» Requirements: Repeat every line of the records below word for word, without changing anything.

(Raw records)
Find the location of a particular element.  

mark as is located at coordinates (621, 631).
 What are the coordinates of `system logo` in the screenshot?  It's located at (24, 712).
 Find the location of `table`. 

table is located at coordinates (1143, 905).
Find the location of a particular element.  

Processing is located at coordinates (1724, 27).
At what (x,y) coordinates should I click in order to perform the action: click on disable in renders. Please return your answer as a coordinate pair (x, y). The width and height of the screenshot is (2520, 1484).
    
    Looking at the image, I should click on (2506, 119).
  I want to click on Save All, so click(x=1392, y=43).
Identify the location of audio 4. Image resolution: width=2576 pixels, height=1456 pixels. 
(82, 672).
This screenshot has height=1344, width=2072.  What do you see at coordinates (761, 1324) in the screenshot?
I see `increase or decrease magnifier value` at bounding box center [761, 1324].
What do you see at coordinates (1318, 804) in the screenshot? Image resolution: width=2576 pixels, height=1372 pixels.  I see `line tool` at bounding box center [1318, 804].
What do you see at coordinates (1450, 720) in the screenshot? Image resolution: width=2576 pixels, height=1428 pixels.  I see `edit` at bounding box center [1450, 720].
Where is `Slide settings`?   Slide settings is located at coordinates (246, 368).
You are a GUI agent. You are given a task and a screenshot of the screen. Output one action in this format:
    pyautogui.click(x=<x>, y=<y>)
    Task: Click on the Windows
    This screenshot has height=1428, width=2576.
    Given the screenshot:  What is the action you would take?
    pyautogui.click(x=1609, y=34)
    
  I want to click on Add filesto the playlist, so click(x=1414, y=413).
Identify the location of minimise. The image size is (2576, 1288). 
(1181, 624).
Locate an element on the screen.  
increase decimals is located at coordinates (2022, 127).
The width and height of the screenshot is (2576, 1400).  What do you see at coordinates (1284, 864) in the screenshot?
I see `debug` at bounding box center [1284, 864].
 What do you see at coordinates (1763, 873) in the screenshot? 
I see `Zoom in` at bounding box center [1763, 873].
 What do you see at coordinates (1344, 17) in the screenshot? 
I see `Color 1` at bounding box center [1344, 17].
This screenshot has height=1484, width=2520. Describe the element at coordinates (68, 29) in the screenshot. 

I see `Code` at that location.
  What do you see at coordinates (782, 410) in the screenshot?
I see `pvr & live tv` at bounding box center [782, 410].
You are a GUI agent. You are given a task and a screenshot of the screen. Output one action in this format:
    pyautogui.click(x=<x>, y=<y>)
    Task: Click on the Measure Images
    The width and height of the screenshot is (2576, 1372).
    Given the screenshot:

» Exercise output:
Find the location of a particular element.  

mark as is located at coordinates (621, 631).
 What are the coordinates of `system logo` in the screenshot?  It's located at (24, 712).
 Find the location of `table`. 

table is located at coordinates (1143, 905).
Find the location of a particular element.  

Processing is located at coordinates (1724, 27).
At what (x,y) coordinates should I click in order to perform the action: click on disable in renders. Please return your answer as a coordinate pair (x, y). The width and height of the screenshot is (2520, 1484).
    
    Looking at the image, I should click on (2506, 119).
  I want to click on Save All, so click(x=1392, y=43).
Identify the location of audio 4. Image resolution: width=2576 pixels, height=1456 pixels. 
(82, 672).
This screenshot has height=1344, width=2072.  What do you see at coordinates (761, 1324) in the screenshot?
I see `increase or decrease magnifier value` at bounding box center [761, 1324].
What do you see at coordinates (1318, 804) in the screenshot? Image resolution: width=2576 pixels, height=1372 pixels.  I see `line tool` at bounding box center [1318, 804].
What do you see at coordinates (1450, 720) in the screenshot? Image resolution: width=2576 pixels, height=1428 pixels.  I see `edit` at bounding box center [1450, 720].
Where is `Slide settings`?   Slide settings is located at coordinates (246, 368).
You are a GUI agent. You are given a task and a screenshot of the screen. Output one action in this format:
    pyautogui.click(x=<x>, y=<y>)
    Task: Click on the Windows
    This screenshot has height=1428, width=2576.
    Given the screenshot:  What is the action you would take?
    pyautogui.click(x=1609, y=34)
    
  I want to click on Add filesto the playlist, so click(x=1414, y=413).
Identify the location of minimise. The image size is (2576, 1288). 
(1181, 624).
Locate an element on the screen.  
increase decimals is located at coordinates (2022, 127).
The width and height of the screenshot is (2576, 1400).  What do you see at coordinates (1284, 864) in the screenshot?
I see `debug` at bounding box center [1284, 864].
 What do you see at coordinates (1763, 873) in the screenshot? 
I see `Zoom in` at bounding box center [1763, 873].
 What do you see at coordinates (1344, 17) in the screenshot? 
I see `Color 1` at bounding box center [1344, 17].
This screenshot has height=1484, width=2520. Describe the element at coordinates (68, 29) in the screenshot. 

I see `Code` at that location.
  What do you see at coordinates (782, 410) in the screenshot?
I see `pvr & live tv` at bounding box center [782, 410].
You are a GUI agent. You are given a task and a screenshot of the screen. Output one action in this format:
    pyautogui.click(x=<x>, y=<y>)
    Task: Click on the Measure Images
    The width and height of the screenshot is (2576, 1372).
    Given the screenshot:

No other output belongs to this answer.